Iger acknowledged the profitability of Disney’s business in India, but noted challenges in other segments, during the company’s third-quarter earnings call.
“In India, our linear business actually does quite well. It’s making money. But we know that other parts of that business are challenging for us”, Iger said. “We’re considering our options there. We have an opportunity to strengthen our hand.”
“It is now maybe the most populous country in the world and we’d like to stay in that market. But we’re also looking to see whether we can strengthen our hand obviously, improve the bottom line,” Iger added.
Bloomberg reported last month that Disney was in talks with Mukesh Ambani-owned Reliance Industries Ltd to sell its India business to the conglomerate in a cash and stock deal.
Reliance reportedly estimated Disney’s India assets at $7-8 billion against the company’s own evaluation of $10 billion.
Though Disney+ Star is struggling with sliding subscriber numbers, the media group is continuing to invest in India. It has, however, been weighing its options, including an outright sale or a joint venture.

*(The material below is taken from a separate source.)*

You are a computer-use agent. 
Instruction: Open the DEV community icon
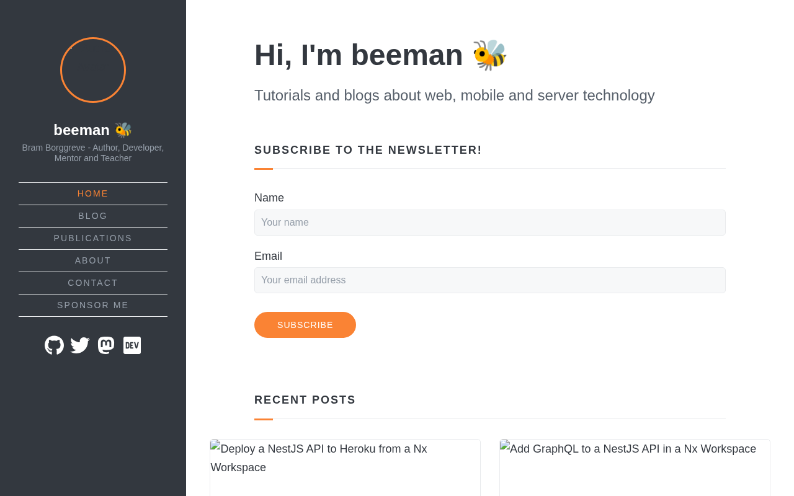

The company is grappling with challenges from new streaming players, most importantly from Reliance’s Jio Cinema, which has steadily gained subscribers, first with the streaming of the Indian Premier League and then winning rights to stream Warner Bros Discovery Inc.’s HBO shows in India.
Jio Cinema’s rise came at the expense of Disney+ Hotstar, which earlier held the rights to both the IPL and HBO shows.
In the quarter ending September, Disney+ Hotsar lost around 28 lakh subscribers, with total subscribers now at 37.6 million.